Life's Always Looking Up for Drone King Stuart Carmichael-Green '16

The marketing major and drone enthusiast was featured in the pilot episode of a new TV show.


Tuesday, January 30, 2018
2 min. read

Stuart Carmichael-Green ’16 has always been an enthusiast of all things airborne.

An uncle got him interested in radio-controlled planes and helicopters in his native South Africa. And his fancy naturally turned to drones.

“There is something about drones that really caught my imagination,” he says. “It’s like a helicopter and a plane mixed into one.”

He brought those interests – along with considerable technical skills – to Keuka College when he landed on campus as a marketing major in 2013.

In fact, it was at the College that, as a sophomore, he built his very first drone.

“It was a very beginner drone,” Stuart admits. “It looked like it been put together by a 4-year-old.”

And it was in for an inauspicious maiden voyage. While flying the device over the campus, Stuart let it get out of radio range and it crashed between Norton Chapel and Ball Hall.

“I got a little cocky,” he says. “But the bug bit me.”

Indeed, he has been building – not to mention studying, flying, racing, and programming – drones ever since. He instructs pilots of drones and other UAVs, or unmanned aerial vehicles, for Canandaigua-based SkyOp. And his prowess brought him to the attention of producers for a new television show called “Ultimate Drone Battle.”
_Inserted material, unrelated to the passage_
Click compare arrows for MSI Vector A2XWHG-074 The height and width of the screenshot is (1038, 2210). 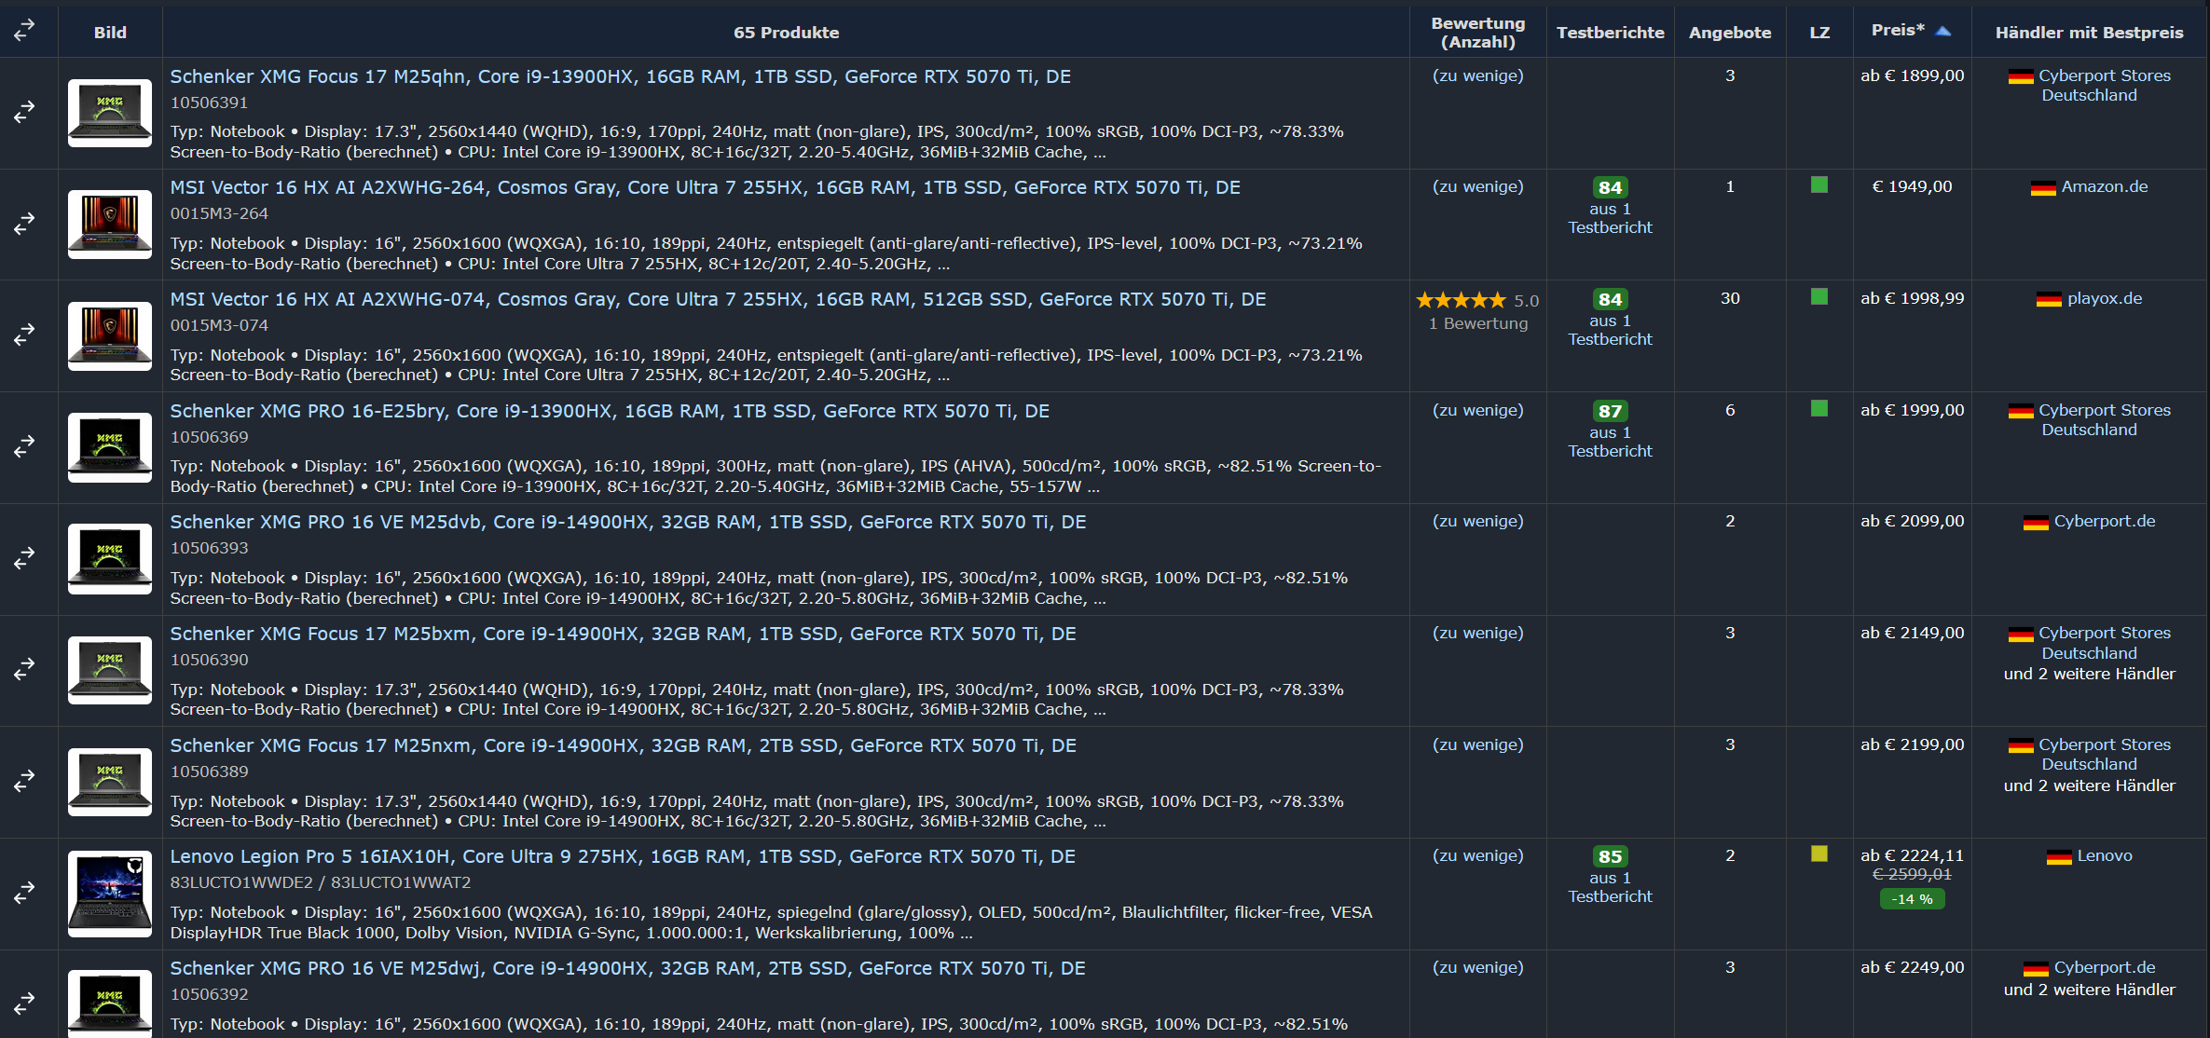[24, 335]
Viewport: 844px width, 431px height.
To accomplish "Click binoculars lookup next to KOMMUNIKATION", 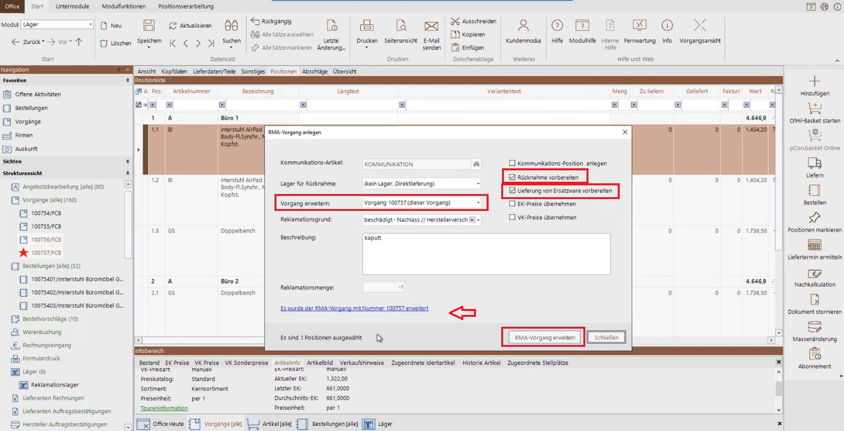I will tap(476, 164).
Stuart was tapped as a contestant in the pilot episode, which aired on the Fusion network in mid-January.

Big fun on the small screen

How does one land on a program that doesn’t yet exist?

“It was just a normal day at the office and one of my supervisors forwarded me an email,” Stuart recounts. “It was from a production company called Red Arrow Industries, and they said they were looking for drone pilots and unique ideas, so I emailed them.”

Stuart thought he had just the ticket: A drone he had built out of a violin – that played while flying. But the producers were intrigued by another invention.

“A week earlier, I had some drone parts laying around, and I made a drone out of a paper plate,” he says. “I sent them that drone as part my package and they were quite a fan of that one.”

Stuart got the call: He selected a teammate (SkyOp coworker Todd Fuller) and the pair reported to Nashville to shoot the episode.

“It was not as easy as I thought it was going to be,” he admits. “I thought it would be a bit of a walk in the park.”

No walks. No park.

What Stuart and Todd – dubbed the Dynamic Duo – and their two competitors got were several 12-hour days of shooting. “Ultimate Drone Battle” requires teams to build drones in under four hours, then compete in challenges that test not only the machines but their operators’ dexterity and operational skills.

One challenge saw the teams use drones to burst water balloons above their competitors, for example, while another required navigating a pizza-themed obstacle course.

“They were all pretty crazy,” Stuart says of the challenges. “Drones and water never mix. … But the hardest was the obstacle course. Homemade drones are not meant to fly in areas like that. They’re not nimble.”

So how did the Dynamic Duo do?

“We kind of got it handed to us,” Stuart says. “The other team was absolutely fantastic; they’ve been working in technology all their lives.”

Still, that may not be the end of Stuart’s TV career. “Ultimate Drone Battle” has been picked up by the Fusion network, and he’s hoping for a return call once taping for a full season begins.

A rising industry

In the meantime, Stuart has his hands full at SkyOp, which provides training and instruction for pilots using drones in an ever-growing variety of industries. In fact, Stuart says, the unmanned flying machines are a huge growth market.

From military applications, to agriculture, to surveying and mapping, to public safety, Stuart says, “drones will replace everything.”

One example: Pre-programmed drones equipped with spray tanks that can fertilize a field in one-tenth the time of traditional methods.

Stuart offers another application that might be more appropriate for another TV mainstay: Shark Week.

“There are sharks off the beaches in South Africa, and we have shark watchers on our beaches every day – people who sit and are paid to watch the oceans,” Stuart says. “We’re in talks with South African municipalities to have drones fly patterns over oceans to watch for the sharks. With thermal imaging, you can be 100 percent accurate.”

Stuart says he thought about pursuing a drone-related career while taking marketing classes at the College.

“When I first discovered drones I thought about marketing,” he says. “I saw the need for it in aerial photography. My professor was talking about how earlier aerial photos were made – what it used to be and what it is now. … After seeing that, and then Amazon drone delivery, it struck me that drones were growing exponentially. I thought, ‘it would be silly not to try your hand.’”

Stuart also leans on his marketing skills when sharing his enthusiasm for the technology with potential clients, pilots, and in occasional media interviews.

“I definitely take a lot from Keuka College when it comes to that,” he says. “Taking courses with Professor (David) Romm sure did help.”

And as he reflects on his Keuka College days, Stuart realizes, his College experience even prepared him for “Ultimate Drone Battle” in a less traditional way.

“Now that I think of it,” he recalls, “Yes! I’m in one of your admissions videos for new students!”